Se pensarmos que Portugal quando precisou de pedir ajuda à Troika teve uma verba de 78 mil milhões é pôr as coisas em perspetiva. Claro que aí era um problema do próprio estado que não tinha capacidade de resolver os seus compromissos, também é uma evidência da limitação que esse valor por si só representa. Era melhor que nada, é um valor simpático, ainda tem alguma expressão, é um valor que se for bem utilizado e bem canalizado pode ter um papel fundamental na retoma da atividade económica. Também fui ouvindo ao longo dos últimos meses que esta crise é um pouco diferente das outras crises que o mundo já viveu, é uma crise que se conseguiu ver num curto espaço de tempo porque houve uma grande paragem. Se tudo for utilizado de forma eficiente, Portugal terá capacidade para sair com sucesso deste período muito complexo.
11- Com o objetivo de estimular o setor do alojamento, restauração e cultura, salientamos uma medida inovadora no que diz respeito ao IVA para 2021. Os contribuintes podem abater o IVA que suportarem em despesas desta natureza, pergunto se esta medida poderá incentivar os portugueses a gastar mais no setor da hotelaria e ajudar assim um dos setores que mais sofreu com esta pandemia.

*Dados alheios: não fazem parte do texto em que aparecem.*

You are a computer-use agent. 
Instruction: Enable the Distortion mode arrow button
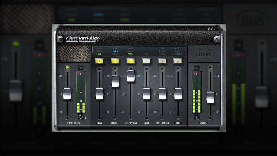coord(162,61)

Assim como os portugueses às vezes são impulsionados pelos descontos no retalho se calhar também aqui pode haver essa vontade com um aspecto duplo. Por um lado com uma vontade de consumir pois ja sabem que têm direito a um desconto mas também uma vontade de ajudar setores que foram muito penalizados com esta crise. No entanto não é suficiente, é uma mensagem que o Governo esta a dar, será uma contribuição que cada um dos contribuintes poderá dar mas não é suficiente. O Governo estima que isto tem um impacto de 200 milhões de euros ao nível da receita do IVA, portanto não é algo muito significativo e para gastarmos os 200 milhões cada português teria de gastar cerca de 450€ durante o ano 2021 em restauração. É uma medida simbólica e bem pensada mas tenho dúvidas em como vai funcionar em termos práticos, esperemos que funcione bem.
12- Tem sido dito que este Orçamento aposta na recuperação de rendimentos das famílias em detrimento das empresas. Mas é possível as famílias recuperarem rendimentos se as empresas não conseguirem ultrapassar a crise provocada pela pandemia?
Essa é uma pergunta pertinente. Porque costumam perguntar porque o Governo não facilitou mais a vida das empresas e o Governo tem de pensar que sem contribuintes fortes também não há economia. As empresas precisam de ser fortes para que consigam empregar pessoas, para que consigam pagar os salários às pessoas e consigam ter o poder de compra para poder gastá-lo na economia e a mesma circular. Isto é um equilíbrio difícil, o governo claramente teve uma estratégia neste Orçamento, proteger emprego e premiar as famílias de baixos rendimentos e também as pensões mais baixas. Essas famílias são aquelas que têm menos capacidade pois só vão consumir com o essencial numa ótica quase de subsistência. Acho que é possível que estas medidas possam ter algum impacto mas falta dar às empresas mais estímulos porque as empresas precisam de investir mais. No entanto, há condições para que as coisas possam correr melhor se a pandemia também o permitir.